Di fronte alla specificità del Diario di Hillesum, dove l’urgenza del racconto del vissuto riscatta la durezza e la bellezza della vita prescindendo di riflessioni storico-politiche esaustive, Adrià non dubbita a sottolineare il fatto che la differenza sessuale è un dato determinante non soltanto nella forma di questo scritto testimoniale ma anche nel rapporto tra i lettori e lo spirito dell’opera scritta da una donna. In lotta contro la posizione storica che lo definisce come uomo, lui riconosce traccia nel ruolo centrale che l’amore —non possessivo e che lascia essere in libertà— ha nella esistenza di Hillesum e nella visione di un Dio necessitato dall’aiuto umano che lei rende nei suoi manoscritti, anticipando la teologia post-exterminio.

Con una sensibilità impregnata dalla sua intimità con l’opera delle filosofe già citate e, viene anche detto, dalla la fede ebraica, Adrià consegue articolare i passaggi che tracciano nel Diario e nelle Lettere il rapporto non illusorio di Hillesum con le possibilità del suo tempo e quella doppia volontà che la mantiene radicata alla vita: l’amore altruistico incarnato nell’aiuto agli altri, che deciderà il suo ingresso e anche il modo della sua presenza attiva e testimoniale nel campo di Westerbork, insieme a un «dialogo franco» con Dio attraverso una esperienza eterodossa di preghiera (p. 83).

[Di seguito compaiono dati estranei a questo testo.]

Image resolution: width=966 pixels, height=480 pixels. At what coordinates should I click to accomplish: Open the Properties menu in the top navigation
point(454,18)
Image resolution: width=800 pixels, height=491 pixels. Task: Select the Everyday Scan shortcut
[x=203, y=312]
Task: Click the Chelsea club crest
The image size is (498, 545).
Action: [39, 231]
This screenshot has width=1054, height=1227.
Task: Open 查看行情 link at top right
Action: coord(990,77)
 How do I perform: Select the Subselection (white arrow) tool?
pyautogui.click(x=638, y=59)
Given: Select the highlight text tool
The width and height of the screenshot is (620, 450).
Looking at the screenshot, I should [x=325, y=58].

A partire di un disegno del legame tra Hillesum e lo psicologo Julius Spier (cap. II), chi attuò come una specie di metaxu per lei, l’autore descrive il Diario come un poros (via/viaggio) verso l’interiore di sé stessa che la trasforma. Una discesa che si apre verso la trascendenza, da cui prende le mosse per assumere la responsabilità di condividere col coraggio dell’azione e l’acutezza del pensiero il destino comune del suo popolo. Il movimento d’inginocchiarsi si fa uno con la sua narrazione quotidiana della situazione infraumana in cui si vedono condannati a vivere nel campo, ma in cui ancora sono possibili i miracoli dell’amore. Con uno stile essenziale, Adrià Chavarria ci guida, attraverso concetti nodali come la storia dei vinti, l’amore, l’autorità, la fede attiva, il male, la vendetta, per un percorso dove il gioco di resistenza e liberazione che traspare nella scrittura di Hillesum offre una chiave vitale diversa per confrontarsi con la violenza distruttiva della barbarie. Offre e al tempo stesso domanda un linguaggio nuovo non soltanto per dire il mondo, ma anche per ripararlo (p. 74 e 81).

Come l’autore tiene a ribadire nelle pagine finali di questo libro, il viaggio di Esther Hillesum, il cui tra il disordine del mondo riesce ad  aprirsi al tempo sereno di una crescita spirituale, è di «una tenerezza poetica infinita» (p. 89). Le tracce di questo spirito di tenerezza capace di trasmettere un alito di pace nel cuore dell’orrore sono molto presenti e sottolineate nel saggio di chi tanto volse dare memoria dei «galeotti naufragati». E sono loro a custodire una parte di quella enigmatica serenità che annegava gli occhi d’Adrià prima di lasciarci.